Documentaire de Godfrey Reggio (1983)

Loin d'être un film au sens classique du terme, Koaanisqatsi est une diatribe profondément vertigineuse de la société occidentale et consumériste, résultant d'un apport technologique inéluctablement croissant.

L'ère industrielle (et l'une des références de Reggio, Ivan Illich, le confirme) est sur le point de se terminer. Déjà durant le tournage, ayant eu lieu dans les années 70, on se prend de frayeur face à l'absorption de toute ressource par l'homme et pour l'homme. Ivan Illich critiquait ouvertement la technologie et l'industrie, affirmant que celles-ci détruisent tout moyen en l'exploitant à son maximum jusqu'à ce qu'il devienne ou bien inutilisable, ou bien nuisible à son but premier («Lorsqu'une activité outillée dépasse un seuil défini par l'échelle ad hoc, elle se retourne d'abord contre sa fin, puis menace de destruction le corps social tout entier»). La société industrielle se sert ici sans limites des ressources terrestres sans songer à la fin desdites ressources, ni aux conséquences que cela engendrerait.
En sachant que la production mondialisée augmente de manière exponentielle à chaque instant, et que ce film montre une face du monde déjà sur le bord de la dévastation, alors on peut aisément suggérer que la fin de l'outil que l'on use, la Terre en l'occurrence, est sur le point de ne plus pouvoir servir. On peut trouver un bon nombre de documents, d'essais ou de théories, sur le net, selon lesquelles l'épuisement prochain du pétrole mènera notre civilisation à sa perte. Alors, il en faudra très peu pour que bientôt nos habitudes soient radicalement bouleversées.

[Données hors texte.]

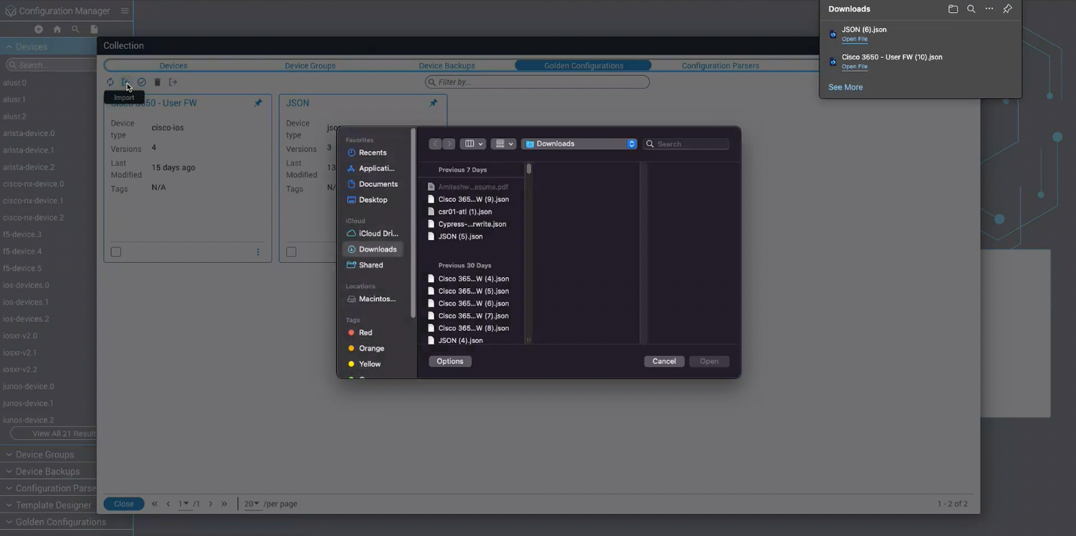Click the Import icon in collection toolbar
The image size is (1076, 536).
pos(126,83)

Démarrant sur des images presque ostentatoires de notre planète au naturel, dénuée de toute activité humaine, bercées par la bande-son extatique de Philip Glass (qui sera d'ailleurs mondialement reconnu suite à cette oeuvre), Koyaanisqatsi annonce son ambiance contemplative et muette, alternant entre terres, cieux et océans.
Puis apparaissent ces monstres d'acier, de fumée et de feu, détruisant tout sur leur passage, annihilant toute vie, tout paysage, sans vergogne. On pourrait penser à un film de science-fiction, sous cet angle, mais il s'avère que ces monstres ne sont autres que l'héritage de notre ère, nos créations, faites pour subvenir aux besoins de l'autre.

C'est à partir de là qu'on s'éloigne de la sérénité des premières minutes, s'ancrant de plus en plus intensément dans le cœur du sujet : le consumérisme. Le réalisateur propose de nombreux plans de Fricke, cinéaste au talent inégalé jusqu'ici, afin de montrer, sans cependant pointer du doigt, les avancées technologiques humaines, qui servent non seulement à pilonner la terre, mais aussi la vie.
D'une façon très fluide, les images défilent, dénonçant à la suite les infrastructures, la surpopulation, la production à la chaîne et la déshumanisation totale causées par cette société supposée bienveillante qu'on a acceptée sans broncher. L'individu ne semble plus alors être qu'une goutte, similaire à toutes les autres, perdue dans une mer. Le seul intérêt de la goutte semble être de garder sa forme unique, c'est ce qui fait sa beauté, sa distinction. Seulement, lorsqu'elle se retrouve aux côtés de ses pairs, elle n'est plus rien, rien à part une goutte d'eau parmi tant d'autres, qui ont pour rôle d'être cohésives et de former une seule entité : ici, la société. La goutte, c'est le marginal, celui qui refuse de se soumettre aux principes sociaux et aux institutions de l'industrie. L'ensemble des gouttes, donc métaphoriquement la masse, ne peuvent se déplacer qu'ensemble, en faisant en sorte de ne pas briser leurs liens.
C'est le principe de la mondialisation, dans laquelle l'individu n'est plus : il doit se soumettre aux mouvements de sa société s'il désire y subsister, et entamer une routine qui lui occupe l'esprit (dormir, consommer, travailler et vivre le plus longtemps possible – je parle de l'espèce, car la société n'en a que faire de la survie de l'individu), afin de se désister de toute volonté d'indépendance, derrière des voiles inexistants qualifiés de "droits". Il doit se délester de toute humanité et devenir un consommateur, c'est-à-dire un participant, de cette société : ainsi, dans le film, on voit souvent des comparaisons entre l'humanité et ses productions (transports contre production à la chaîne ; vue des infrastructures urbaines du ciel contre imageries de puces électroniques).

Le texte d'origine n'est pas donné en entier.